Instruction | In the Arrow Flight excerpt, reproduce verbatim the passage starting at "info = client.get_flight_info(descriptor)" and ending at "table = reader.read_all()".

Arrow Flight is a general-purpose client-server framework for high-performance transport of large datasets over network interfaces. Built on top of gRPC and the Arrow columnar format, Flight enables efficient data transfer with minimal serialization overhead.
Overview
Flight provides a set of RPC methods for:
- Data retrieval: Download datasets from a server (DoGet)
- Data upload: Upload datasets to a server (DoPut)
- Bidirectional streaming: Exchange data in both directions (DoExchange)
- Metadata operations: List available datasets, get schemas, execute actions
- Authentication: Secure connections with multiple auth mechanisms
Core Concepts
FlightDescriptor
A FlightDescriptor identifies a dataset or command:
message FlightDescriptor {
enum DescriptorType {
PATH = 1; // Named dataset path
CMD = 2; // Opaque command
}
DescriptorType type = 1;
bytes cmd = 2;
repeated string path = 3;
}
FlightInfo
FlightInfo describes how to access a dataset, including endpoints and schema:
message FlightInfo {
bytes schema = 1;
FlightDescriptor flight_descriptor = 2;
repeated FlightEndpoint endpoint = 3;
int64 total_records = 4;
int64 total_bytes = 5;
}
FlightEndpoint
FlightEndpoint specifies where to retrieve data:
message FlightEndpoint {
Ticket ticket = 1;
repeated Location location = 2;
google.protobuf.Timestamp expiration_time = 3;
}
Client Usage
#include <arrow/flight/client.h>
#include <arrow/flight/types.h>
using namespace arrow;
using namespace arrow::flight;
// Connect to Flight server
ARROW_ASSIGN_OR_RAISE(auto location,
Location::ForGrpcTcp("localhost", 8815));
ARROW_ASSIGN_OR_RAISE(auto client,
FlightClient::Connect(location));
// Get dataset information
FlightDescriptor descriptor;
descriptor.type = FlightDescriptor::PATH;
descriptor.path = {"dataset", "table1"};
ARROW_ASSIGN_OR_RAISE(auto info,
client->GetFlightInfo(descriptor));
// Retrieve data from the first endpoint
auto endpoint = info->endpoints()[0];
ARROW_ASSIGN_OR_RAISE(auto stream,
client->DoGet(endpoint.ticket));
// Read all batches
ARROW_ASSIGN_OR_RAISE(auto table,
stream->ToTable());
std::cout << "Rows: " << table->num_rows() << std::endl;
import pyarrow as pa
import pyarrow.flight as flight
# Connect to Flight server
client = flight.FlightClient(("localhost", 8815))
# Get dataset information
descriptor = flight.FlightDescriptor.for_path("dataset", "table1")
info = client.get_flight_info(descriptor)
# Retrieve data from the first endpoint
endpoint = info.endpoints[0]
reader = client.do_get(endpoint.ticket)
# Read all batches into a table
table = reader.read_all()
print(f"Rows: {len(table)}")

Material |
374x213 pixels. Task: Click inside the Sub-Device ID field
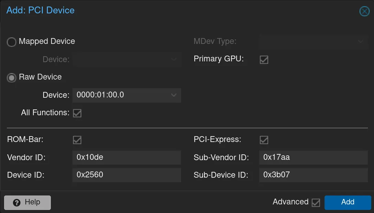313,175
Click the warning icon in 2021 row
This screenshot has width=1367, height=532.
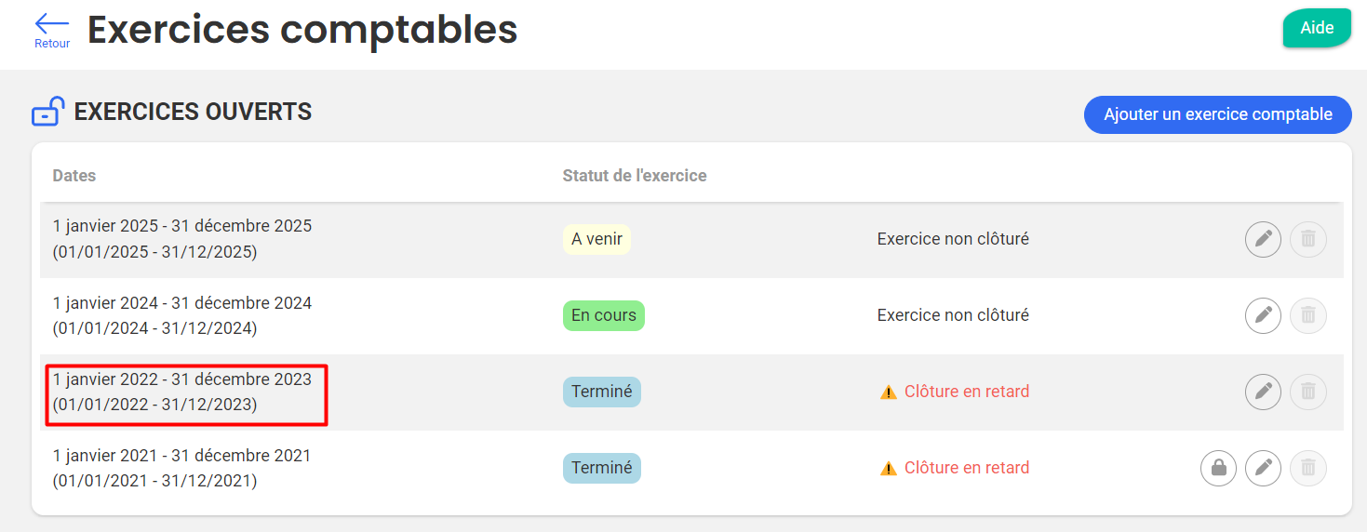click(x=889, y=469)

Response to this task |
info = client.get_flight_info(descriptor)
# Retrieve data from the first endpoint
endpoint = info.endpoints[0]
reader = client.do_get(endpoint.ticket)
# Read all batches into a table
table = reader.read_all()